▶ _Assigned task_
Omit every picture, then return each line of the data below exactly.
*** Records shown ***
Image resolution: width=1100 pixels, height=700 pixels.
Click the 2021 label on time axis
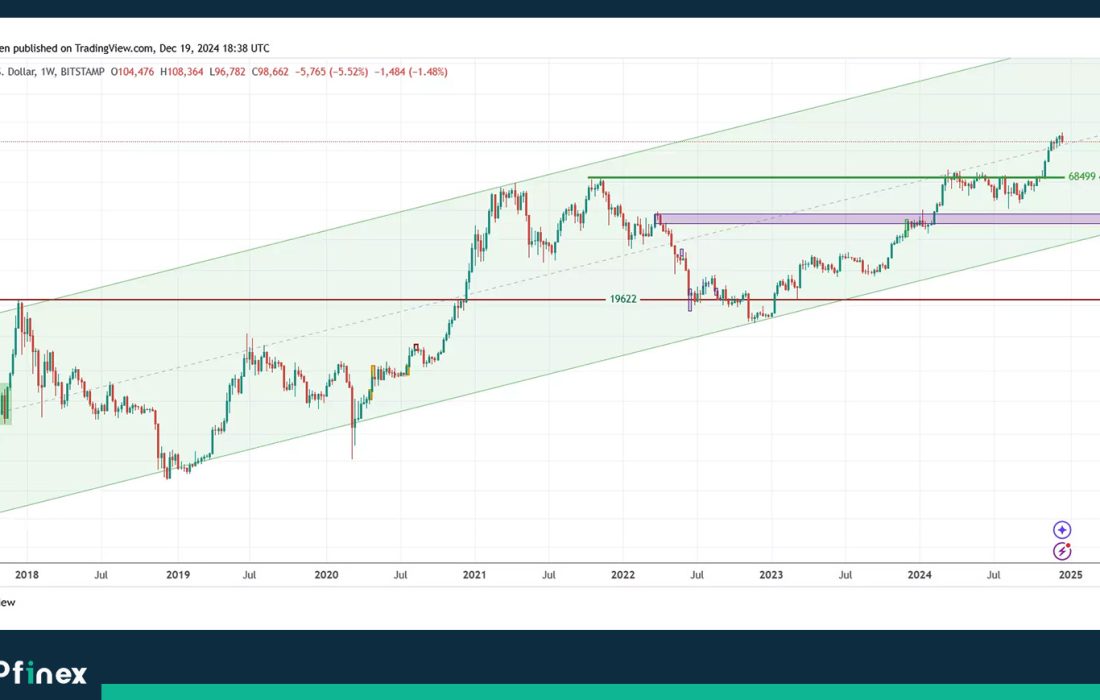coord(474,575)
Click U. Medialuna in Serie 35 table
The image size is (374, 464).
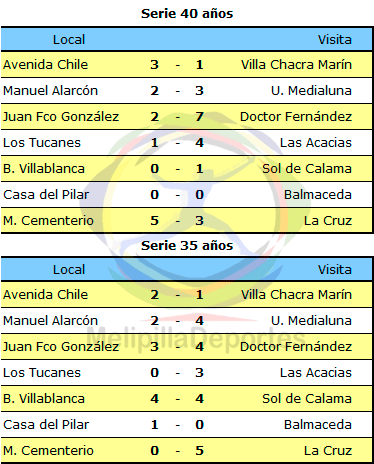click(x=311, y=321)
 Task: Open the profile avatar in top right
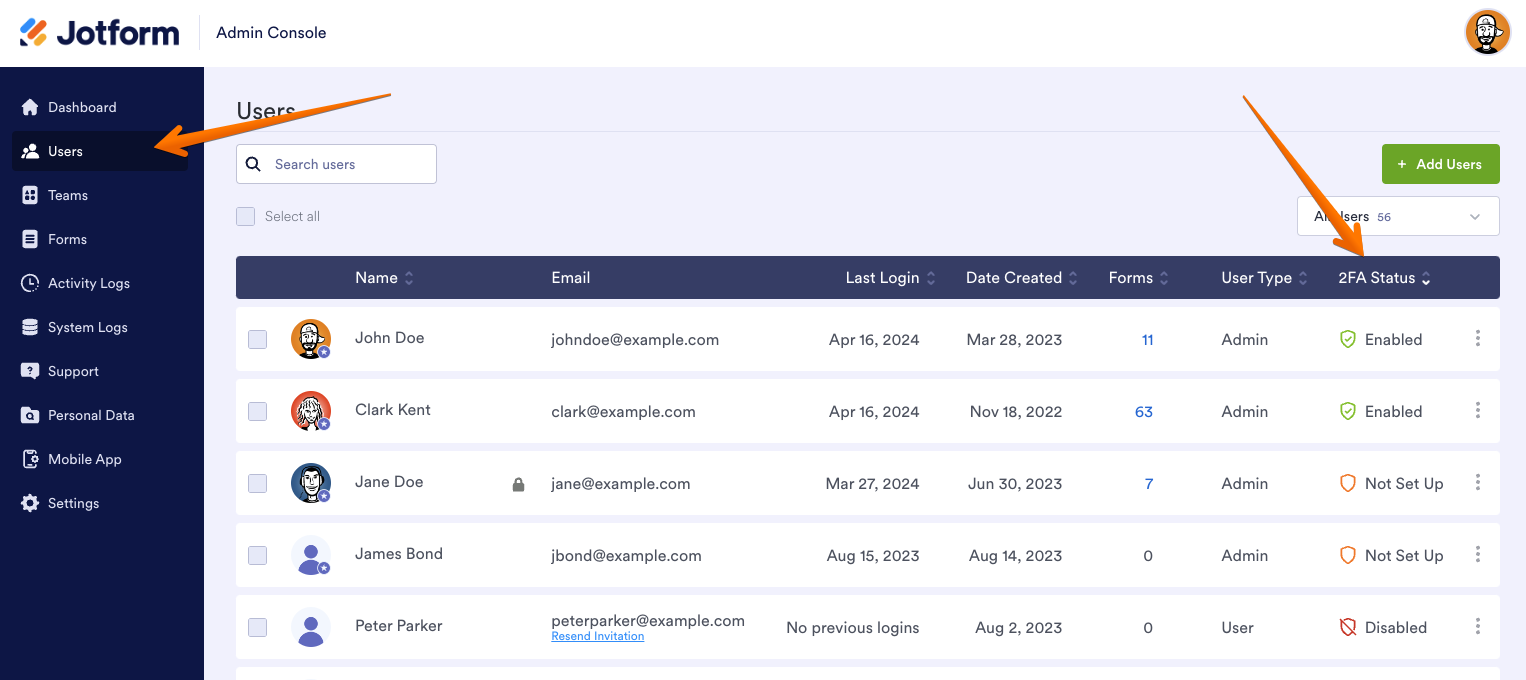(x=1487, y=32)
***
▶ _Result below_
Image resolution: width=1100 pixels, height=700 pixels.
Click the 2021 label on time axis
coord(474,575)
Click U. Medialuna in Serie 35 table
The image size is (374, 464).
click(x=311, y=321)
 Task: Open the profile avatar in top right
(x=1487, y=32)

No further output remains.